Re-gendering Sacred Nature: From Mother Earth to the Lord of the Wild
Abstract
Nature as a mother-figure is an enduring imaginary in Western epistemology, epitomised in the modern pagan Earth-Goddess. However, recent eco-criticism rejects this imagery of nature as female and as motherly, arguing that it absolves humanity of responsibility for the damage we inflict on the natural world. But a masculine nature is also seen as flawed, associated with personal domination and emotional repression. The threat and disturbance traditionally associated with masculinity seem to have no place in eme≤rging epistemologies of nature.

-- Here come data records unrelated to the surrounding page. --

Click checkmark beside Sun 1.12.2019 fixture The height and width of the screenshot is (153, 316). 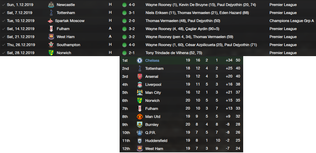3,5
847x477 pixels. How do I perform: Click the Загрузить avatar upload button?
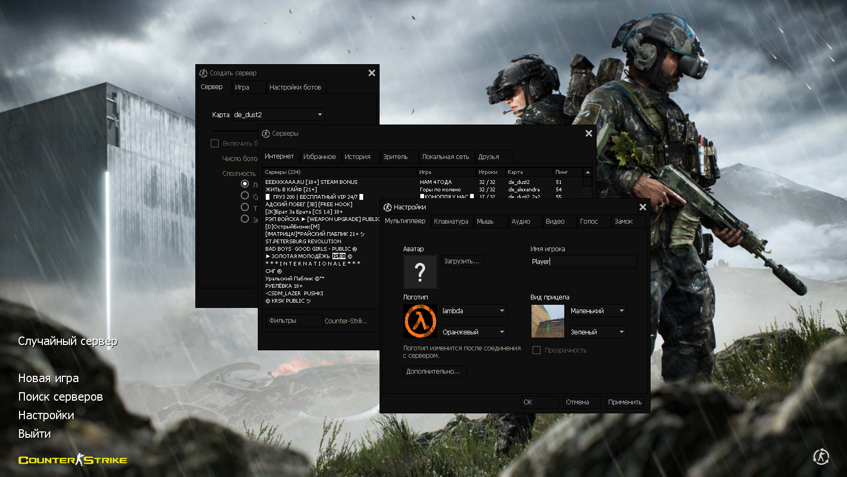tap(462, 261)

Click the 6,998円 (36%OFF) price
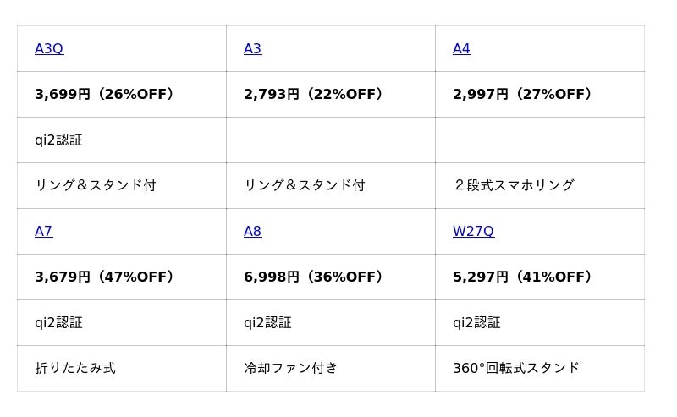[x=313, y=277]
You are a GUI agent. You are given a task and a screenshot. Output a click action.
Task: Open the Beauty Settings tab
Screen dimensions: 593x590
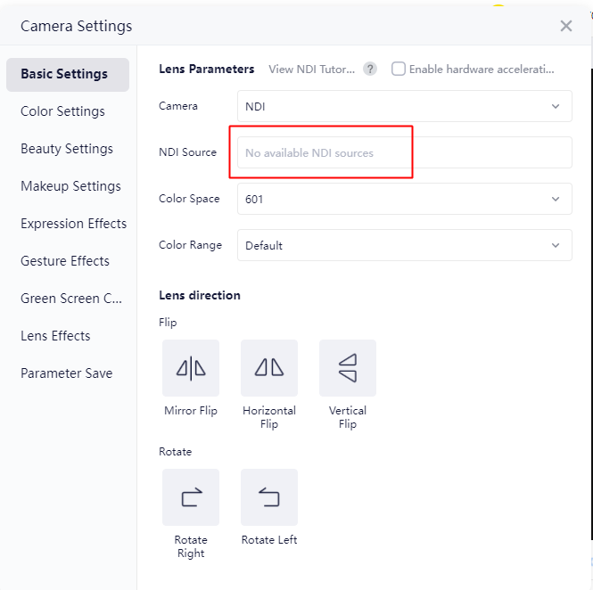[67, 149]
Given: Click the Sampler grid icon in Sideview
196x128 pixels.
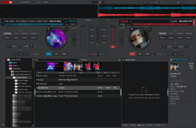Looking at the screenshot, I should (x=140, y=125).
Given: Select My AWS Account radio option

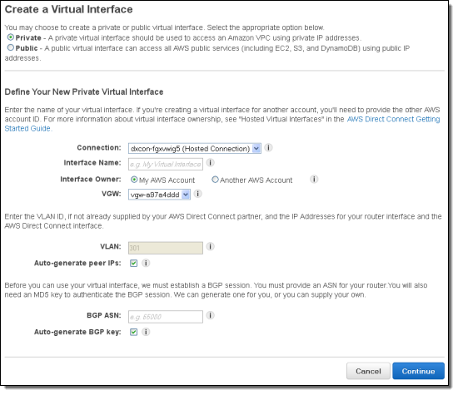Looking at the screenshot, I should (134, 180).
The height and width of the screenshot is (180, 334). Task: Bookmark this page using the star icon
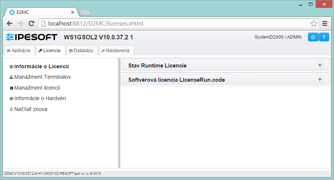click(314, 24)
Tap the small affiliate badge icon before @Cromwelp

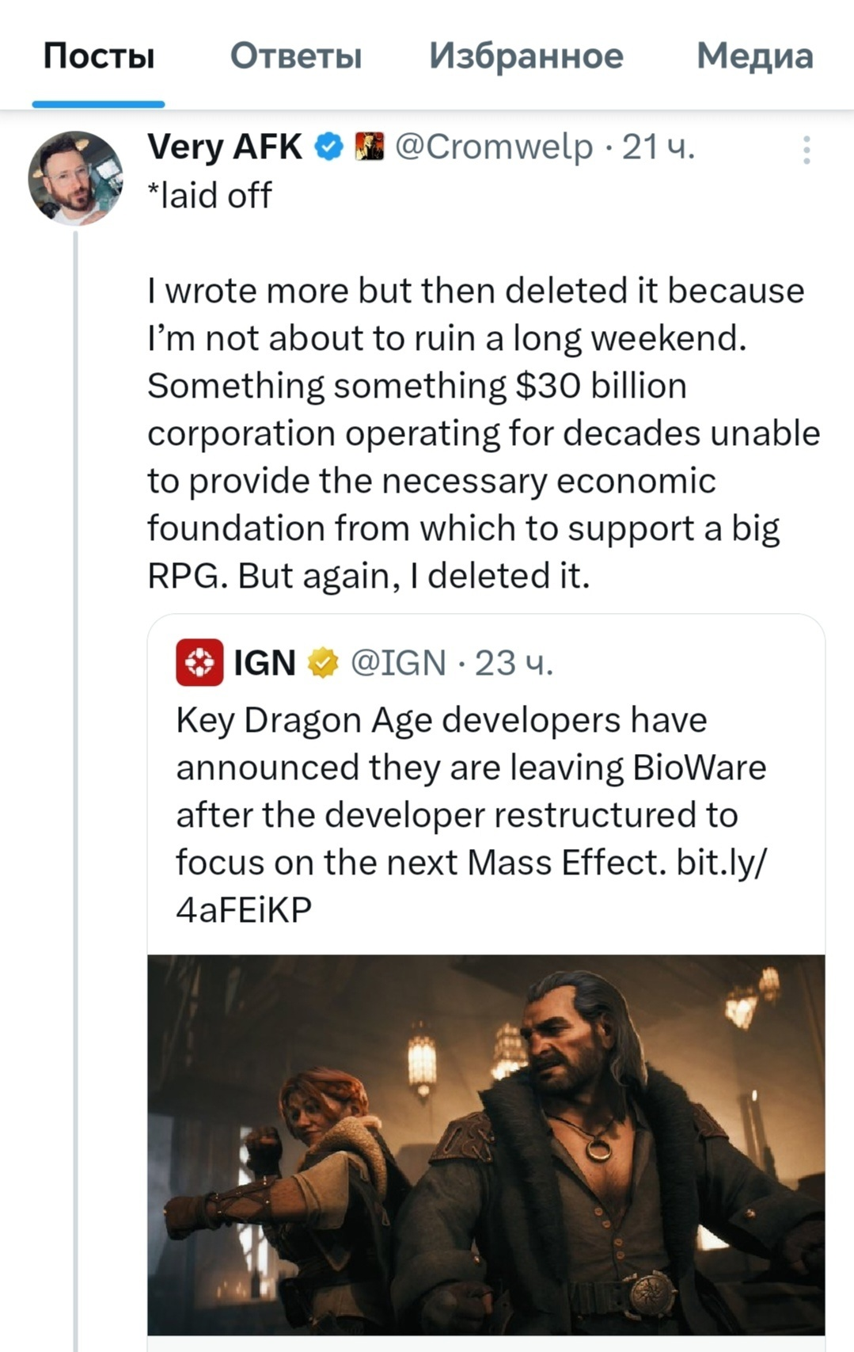pyautogui.click(x=369, y=147)
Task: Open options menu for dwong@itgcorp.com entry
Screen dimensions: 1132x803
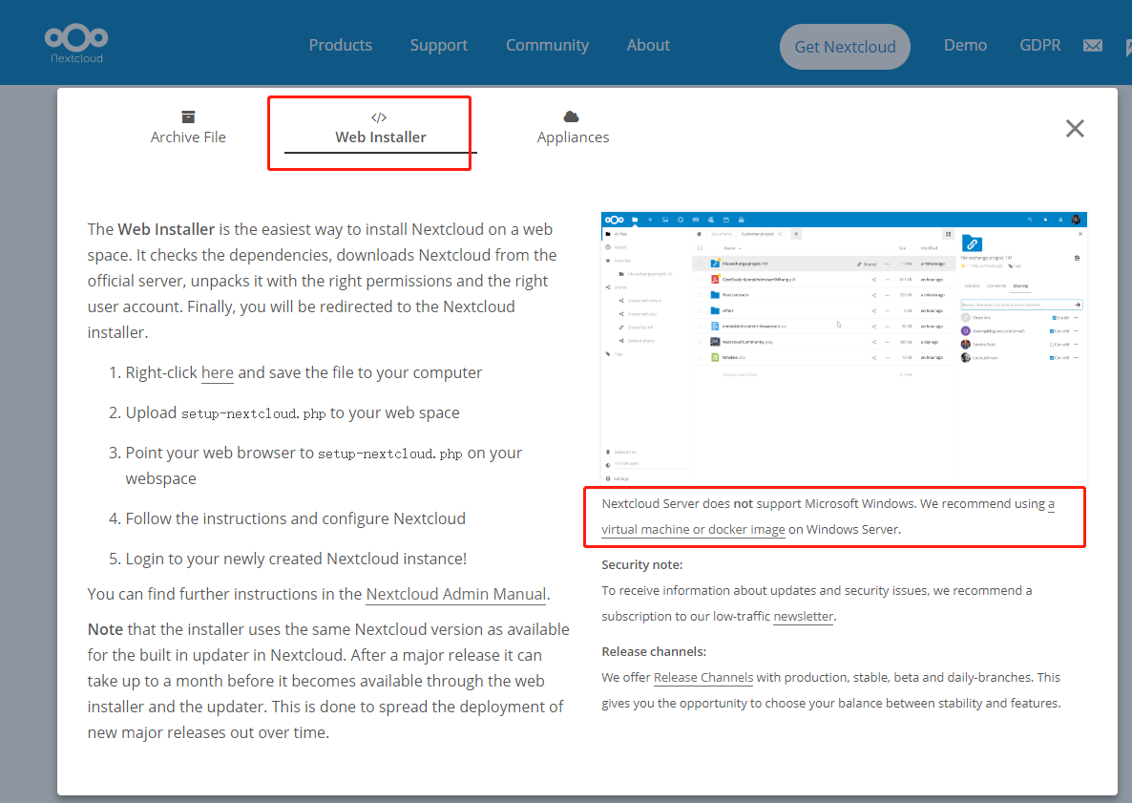Action: (x=1077, y=331)
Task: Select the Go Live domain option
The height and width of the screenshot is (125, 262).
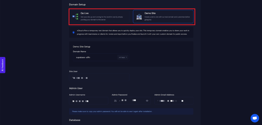Action: click(101, 17)
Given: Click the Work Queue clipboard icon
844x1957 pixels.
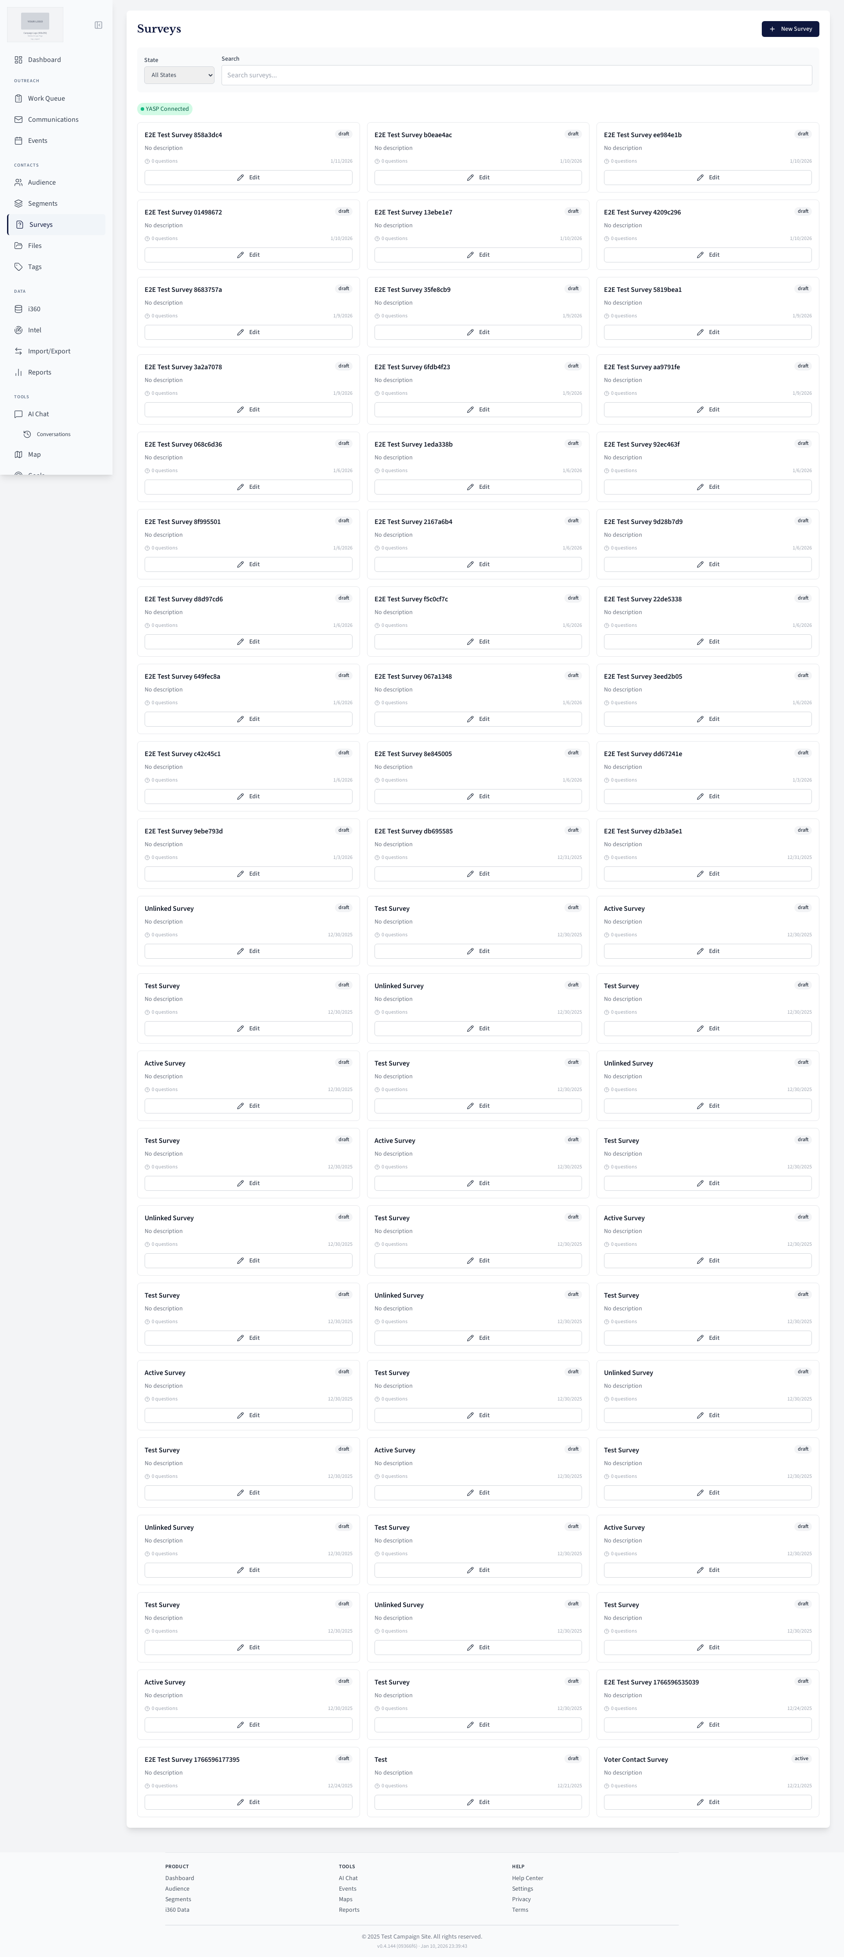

This paper challenges the notion that masculinity is inherently toxic to nature, and brings to attention the Horned God, a central deity of modern paganism, as a figure of masculine sacred nature alternative to the Earth-Goddess. As the Goddess’s counterpart, the Horned God is a vehicle for exploring what masculinity looks like for modern pagans from his emergence in the 1930s until present day. This paper further argues that the Horned God, although possessed of masculine traits, is not confined by the definition of masculinity prevalent under patriarchy as “characterised by violence, exploitation, a reverence for the scientific absolute, and a systematic ‘rape’ of nature” (Swaim and Koen), but is instead a hybrid figure that challenges the notion of both masculinity and nature as categories within binary systems. The paper applies Timothy Morton’s ideas on Queer Ecology and Dark Ecology to discuss the Horned God as a figure who embodies fluidity, disturbance, decay and death — elements that have gone underrepresented in popular environmentalist literature.